L2.elevated | -0.499540 | 0.657230 | -0.760 | 0.447 |

The results of the Granger causation tests are shown below. **Sleep score was shown to Granger-cause both depressed and anxious mood.**

Causal Variable | Variable | Test statistic | Critical value | p-value | df |
---|---|---|---|---|---|

sleepscore | depressed | 5.384 | 2.997 | 0.005 | (2, 6535) |

sleepscore | anxious | 3.294 | 2.997 | 0.037 | (2, 6535) |

sleepscore | irritable | 1.347 | 2.997 | 0.260 | (2, 6535) |

sleepscore | elevated | 1.203 | 2.997 | 0.500 | (2, 6535) |

As shown in the figure below, the impact of sleep score on the four self-reported mood states varies over a 10-day period. Standard errors are plotted at the 95% significance level. The effect of an impact on sleep score on depressed and anxious moods appear to be most felt only after several days of its impact, peaking at roughly 3 days and then gradually decaying.

This exploratory study affirms the role that self-tracking technologies can play in the ongoing management of affective disorders. This type of N-of-1 analysis would be impossible without inexpensive wearable sensors, and the quality of this dataset is directly related to how non-invasive this particular wearable is.

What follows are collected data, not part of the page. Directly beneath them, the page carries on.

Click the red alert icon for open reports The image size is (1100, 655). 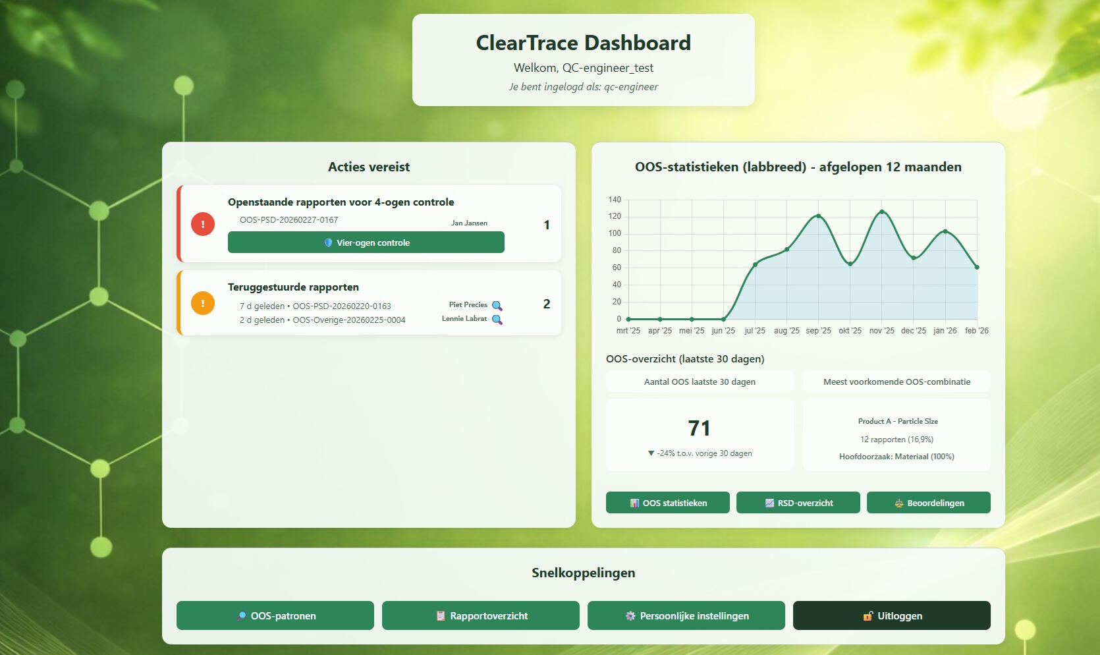pyautogui.click(x=203, y=224)
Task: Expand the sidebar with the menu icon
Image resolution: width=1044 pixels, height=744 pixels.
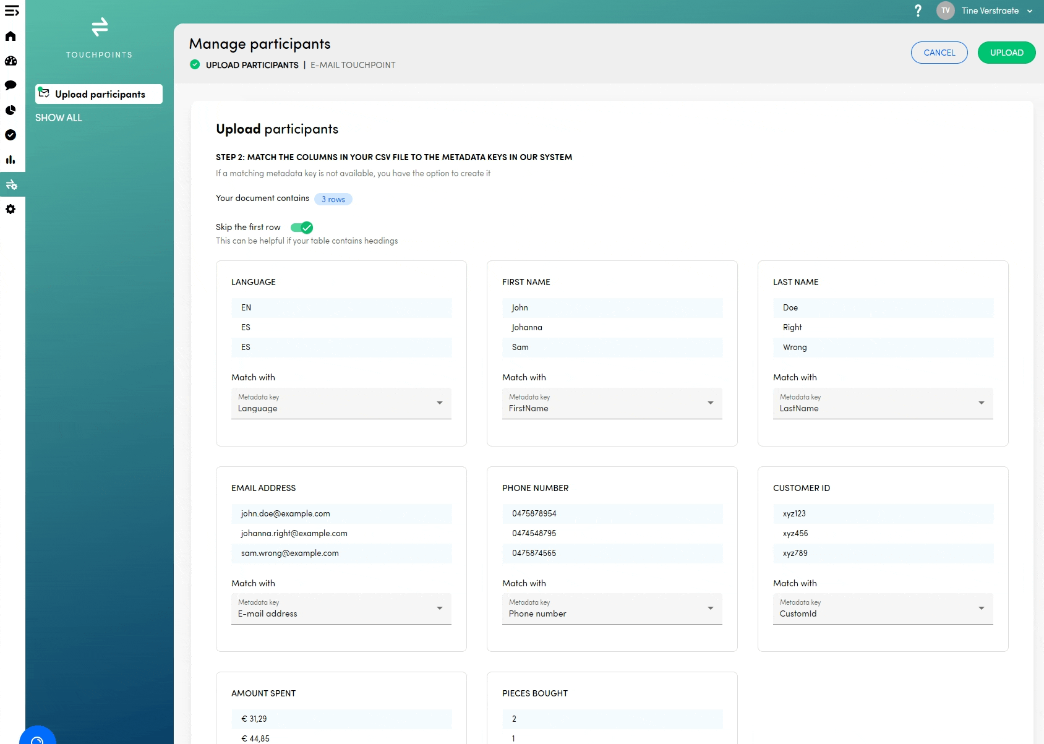Action: pyautogui.click(x=12, y=11)
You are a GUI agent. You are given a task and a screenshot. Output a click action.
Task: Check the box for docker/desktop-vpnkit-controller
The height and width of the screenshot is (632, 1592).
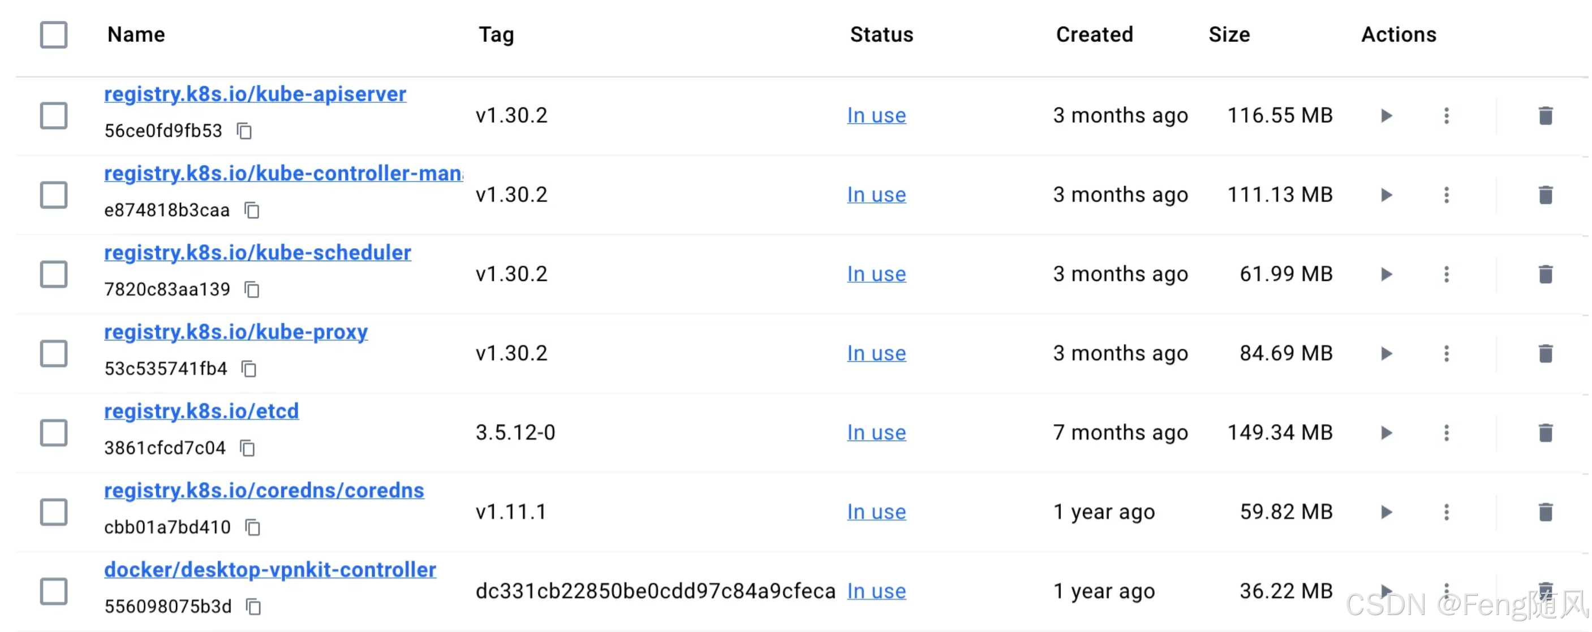54,591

This work is limited in several ways. My reliance on an algorithmic ADF test to assess stationarity (rather than directly assessing the data myself) could leave room for error. Additionally, this work only assesses the influence of the Oura sleep score on mood. In reality, this is likely closer to a bidirectional influence and this should be reflected properly in the analysis.